Soal dan Tugas –
[A] Jawablah pertanyaan berikut berdasarkan artikel tentang menipisnya stok ARV:
(i) Berapa banyak LSM yang bergabung untuk mengirim surat?
(ii) Kepada siapa surat itu ditujukan?
(iii) Siapa direktur LSM Rumah Cemara Bandung?
[B] Bisakah Anda melanjutkan artikel tentang menipisnya stok ARV, mulai sesudah kalimat terakhirnya?

── Teks Halaman ──

Stok ARV Menipis, ODHA Desak Kemenkes Bertindak
Antiretroviral (ARV) merupakan obat yang harus terus dikonsumsi Orang Dengan HIV AIDS (ODHA) agar tetap sehat. Untuk itu pengobatan ARV ini tidak boleh terputus.
Namun, kini stok ARV bagi pengidap HIV dan AIDS mengalami krisis. Hal ini memicu gabungan lebih dari 70 Lembaga Swada Masyarakat (LSM) dari seluruh Indonesia berteriak. Mereka mengirimkan surat kepada Menteri Kesehatan (Menkes) Terawan Agus Putranto untuk segera mengambil langkah emergensi guna memastikan ODHA tidak putus pengobatan.
Sebenarnya, kejadian ini bukan pertama kalinya. Diduga beberapa kali stok ARV di layanan terputus dan memaksa ODHA berganti obat bahkan putus pengobatan.
Direktur dari LSM Rumah Cemara Bandung, Aditia Taslim mengatakan, kesehatan adalah hak dan kebutuhanan yang paling mendasar bagi setiap manusia. ODHA juga merupakan warga negara yang haknya wajib dipenuhi dan dilindungi oleh negara.
Ketika isu kesehatan serta obat dijadikan komoditas, maka hak dan kebutuhan ODHA akan menjadi terancam.

───
── Catatan Data ──

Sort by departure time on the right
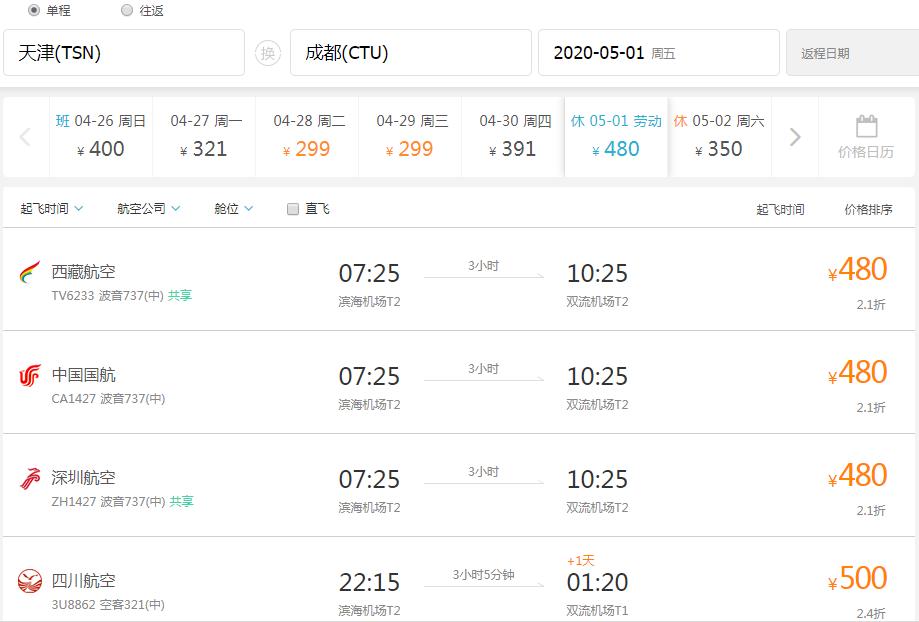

───
── Catatan Data ──

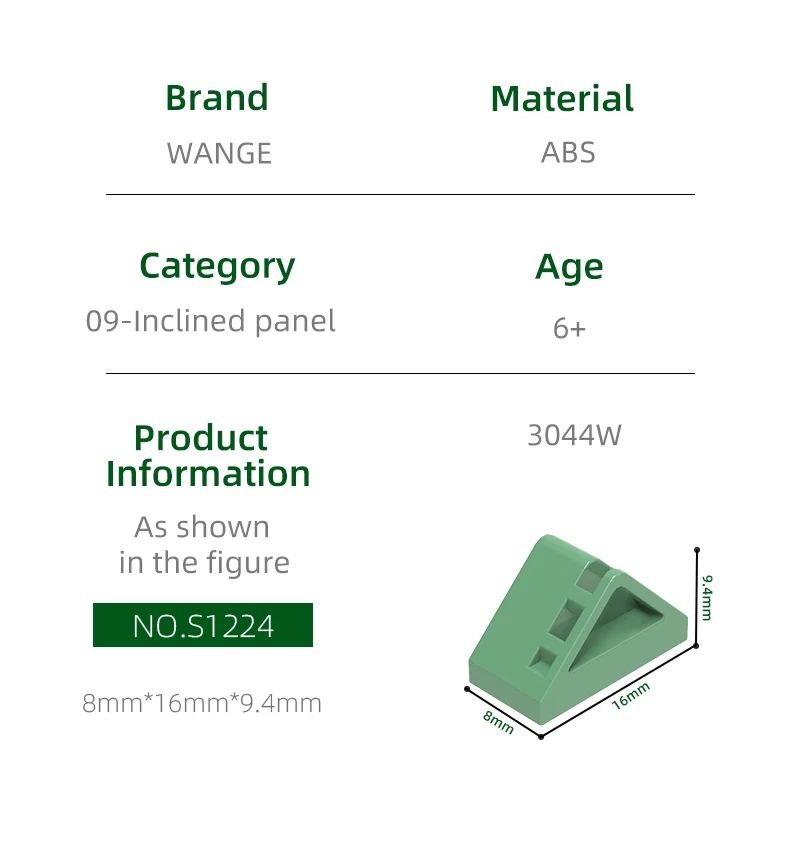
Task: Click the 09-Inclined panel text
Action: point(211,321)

───

Jawaban per Soal –
[A]
(i) Lebih dari 70 LSM dari seluruh Indonesia.
(ii) Menteri Kesehatan Terawan Agus Putranto.
(iii) Aditia Taslim.

[B]
"Kejadian stock-out ini bukan yang pertama kali terjadi, hal Ini bukti ketidakseriusan pemerintah dalam melindungi warganya," ujar Aditia.
Menurut catatan dari LSM Indonesia AIDS Coalition, kejadian krisis stok obat ini sudah terjadi beberapa kali dalam dua tahun terakhir tanpa ada solusi kongkrit dari Kementerian Kesehatan (Kemenkes).
Anggaran Pendapatan dan Belanja Negara (APBN) yang sudah dialokasikan guna pembelian ARV ini tidak bisa dieksekusi karena sistem dan mekanisme pengadaan obat ini tidak efisien.
Kekosongan stok ARV juga terjadi di beberapa rumah sakit di Jakarta. Wahyu Khresna dari Yayasan Kharisma menegaskan bahwa ODHA bukan hanya sekedar angka yang harus dikejar.
"ODHA adalah warga negara yang hrs dipenuhi kebutuhan dasarnya oleh negara dan kebutuhan yang sangat mendasar bagi ODHA adalah obat ARV dimana saat ini terjadi banyak kekosongan di beberapa wilayah," ujar Wahyu Kresna.
Lebih lanjut, dia menegaskan ketika negara lalai dengan warganya maka perlu adanya sikap revolusioner untuk membantu negara dalam memenuhi kebutuhan warganya.
Ketakutan pun dirasakan oleh ODHA tentang keberlangsungan hidupnya. Seperti yang dikatakan Baby Rivona, Koordinator Nasional Ikatan Perempuan Positif Indonesia. Menurut Baby, ARV adalah nyawa baginya dengan kondisi saat ini ia pun merasa terancam.
"Jujur situasi ini membuat saya takut. Ketakutan saya adalah siapa yang akan menjamin kehidupan anak saya jika saya mati. ARV buat saya adalah harga mati” tanda Baby Rivona.
Menanggapi hal tersebut, Jaringan Indonesia Positif (JIP) yakni jaringan nasional dari ODHA yang mewadahi ODHA di seluruh Indonesia sangat mengecam situasi ini.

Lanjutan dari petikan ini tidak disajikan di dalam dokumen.